All this may lend the impression that the meaning of Williams’s work is fugitive—and of course it is: not unlike the value of the Soviet Hasselblad knockoffs that appear in three of the new photographs. Nevertheless, there is a kind of logic in his willingness to determine and wield frames. Unlike the systematic typologies of Bernd and Hilla Becher, which admit the world only in varieties of foreclosure, the ceaseless rhythms of absence and plenitude that distinguish Williams’s practice belie a pleasure in contextualization that traditional accounts of Conceptual art rarely acknowledge. For all its displacements—indeed, because of its displacements—Williams’s work admits a level of affect that may not immediately be expected by viewers trying to “make sense” of the many contingencies each photograph contains. If a word like “pleasure” strikes the reader as trite, a structural terminology of noises, feedback, echoes, and drones might equally be employed, especially as these imply affects with a particular relevance to the modernity his work explores. The smile on his model’s face, the pop and polish of his objects, the persistent refrain of past projects within new ones—these are not merely facts or indulgences.

In one recent photograph, Cologne, November 1, 2004, the affective dimension of the industrial logic Williams has always portrayed comes to the fore. A rare “live” or snapshot-style image, it shows a forlorn flower cart on a market street of the German city. Absent any vendor or customers, bunches of yellow carnations and white daisies assume a melancholy anthropomorphic presence. Fallen leaves and stem cuttings are scattered about under warm fluorescent light. Some viewers will recall earlier photographs by Williams, such as the “Angola to Vietnam*” series or, more poignantly, Bouquet, for Bas Jan Ader and Christopher D’Arcangelo, 1991, which memorialized the practices and legacies of two disappeared artists—one by suicide, the other by drowning—in an arrangement of flowers laid on its side. What is disappeared or lost in the image of the Cologne flower cart is less clear. Perhaps the inclusion of “street work” among the many other studio-based photographs of “Dix-Huit Leçons” offsets a question of production, submitting Williams’s own methods and habits to distinction. Perhaps its imagery of commerce parallels its place in a gallery, or, more generally, the commercial framework through which all artworks must circulate. Like the flowers, these pictures are, after all, for sale. We may sentimentally absent the dealer, the collector, and the exchange, but their purchase on our illusion is no weaker for it.

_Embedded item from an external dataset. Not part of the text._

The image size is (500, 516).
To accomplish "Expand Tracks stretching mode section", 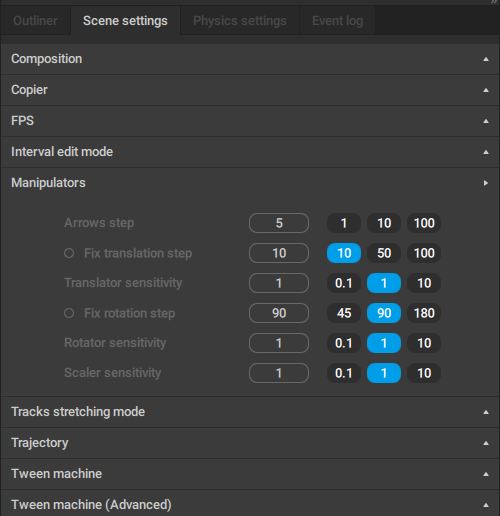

Kippenberger once exclaimed that “art, taken as a science, has the same sluggish beauty as a joke without a point, but it’s full of details. It must be told well—be reported very very well!” Though he was speaking about the work of his friend Krebber, the quotation makes me think of one photograph in particular from Williams’s show. It is a picture of a jellyfish. More precisely, it is a Pacific sea nettle, Chrysaora melanaster, floating in the undifferentiated murk of the Long Beach, California, aquarium, a place one goes to see such things. The creature’s folds and tentacles give off a silver radiance that pushes toward abstraction. The photograph appears to be solarized. In a speech at his opening in New York, Williams described the animal’s appeal. It has no brain. It has no skeleton. It has no stomach, mouth, or genitals. It almost has no form. Pictures of puppies demand affection; pictures of lions require fear. Within the structure of Williams’s exhibition, where rationality and context grind out their dust, the jellyfish’s sufficiency performed like an unconscious. Here was an animal Williams could photograph because it asked for nothing. It was already complete, as an image.

Bennett Simpson is associate curator at the Institute of Contemporary Art, Boston.